The pages are not formally structured and digna patterns divide the story into loose frames for a khulla (open) visual imagery. Metaphors of carnivores and herbivores are used for Brahmins and dalits respectively. The speech-bubbles carry clues about narrative sympathy—the speech bubble issuing from young Bhim is in the shape of a bird, while the speech-bubble issuing from the peon is in the shape of a scorpion. This technique is used throughout the book. Anthropomorphism is also used as the train and the tap are portrayed to be live beings.

==Reception==
Bhimayana was reviewed widely by magazines and newspapers such as the Times Literary Supplement, the Journal of Folklore Research, CNN and The Hindu and got extremely positive response.

The Journal of Folklore Research called the fusion of a political narrative and Gond painting in Bhimayana ‘innovative and striking’, locating it in the stream of international graphic-journalism that uses the graphic medium to engage with political narratives. It also discussed the multi-layered visual language of the book, where the form of a single element on the page often becomes the site of another element, such as Ambedkar's face on page 68 which is also the park where Ambedkar took shelter before leaving for Bombay.

Journalist, curator and writer Paul Gravett has included Bhimayana in 1001 Comics You Must Read Before You Die. He was present at the Tate launch of the book in London and has discussed it in his essay on Indian comics. He discusses the art at length, saying, ‘The pages I have seen are wonderful, their figures and clothes drawn in intense patterning, faces mainly in profile with large single eyes, and their pages divided into panels by curving, decorated borders. Accusing, pointing fingers are repeated in one panel. Even the balloons have shapes and tails uniquely their own: bird-like outlines for regular speech; a scorpion’s sting as the tail for venomous dialogue; and a distinctive eye in the thought bubbles to represent the mind’s eye.
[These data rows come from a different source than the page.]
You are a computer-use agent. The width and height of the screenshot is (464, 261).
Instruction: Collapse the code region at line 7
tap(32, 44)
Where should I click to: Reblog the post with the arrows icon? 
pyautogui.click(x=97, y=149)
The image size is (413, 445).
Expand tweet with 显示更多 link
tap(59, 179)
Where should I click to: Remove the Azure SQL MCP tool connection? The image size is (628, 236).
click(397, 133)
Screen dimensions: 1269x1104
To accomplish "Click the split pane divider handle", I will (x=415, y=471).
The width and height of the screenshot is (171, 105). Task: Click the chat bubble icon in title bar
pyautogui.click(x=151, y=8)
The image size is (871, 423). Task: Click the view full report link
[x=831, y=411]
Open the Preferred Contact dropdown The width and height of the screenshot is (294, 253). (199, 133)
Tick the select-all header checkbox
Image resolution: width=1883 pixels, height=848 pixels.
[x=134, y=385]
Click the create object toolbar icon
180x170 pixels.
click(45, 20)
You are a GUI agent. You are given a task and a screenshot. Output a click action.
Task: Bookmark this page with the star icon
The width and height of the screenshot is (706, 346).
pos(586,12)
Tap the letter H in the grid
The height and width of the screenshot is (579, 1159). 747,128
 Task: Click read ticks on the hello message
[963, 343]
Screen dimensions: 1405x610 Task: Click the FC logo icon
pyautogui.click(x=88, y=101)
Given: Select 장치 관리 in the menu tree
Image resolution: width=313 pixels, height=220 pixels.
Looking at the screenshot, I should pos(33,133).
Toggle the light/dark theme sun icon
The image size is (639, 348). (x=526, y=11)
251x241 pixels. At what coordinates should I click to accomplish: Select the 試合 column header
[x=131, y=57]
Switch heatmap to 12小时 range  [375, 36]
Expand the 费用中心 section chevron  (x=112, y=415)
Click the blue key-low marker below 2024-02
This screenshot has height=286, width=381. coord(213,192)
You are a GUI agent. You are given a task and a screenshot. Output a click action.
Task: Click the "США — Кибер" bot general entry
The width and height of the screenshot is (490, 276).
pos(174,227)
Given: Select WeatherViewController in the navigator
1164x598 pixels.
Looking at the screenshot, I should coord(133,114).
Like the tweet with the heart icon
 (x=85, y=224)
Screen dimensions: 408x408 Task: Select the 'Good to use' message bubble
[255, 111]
What better art to retell this tale today?’

According to The Hindu: ‘To call Bhimayana a "book" would amount to a trivialisation—it is a magnificent work of breathtaking art that symbolises the soul-stirring biography of an exceptional leader’.

Amitava Kumar, writer and journalist, reviewing it on JJ Books, recommended the book highly, saying, ‘At the end, you feel you have gained knowledge but you need to enter, spiritually and politically, into the book’s larger world to become a participant in a new world’.

In 2014, it became part of a compulsory paper in the English undergraduate degree syllabus.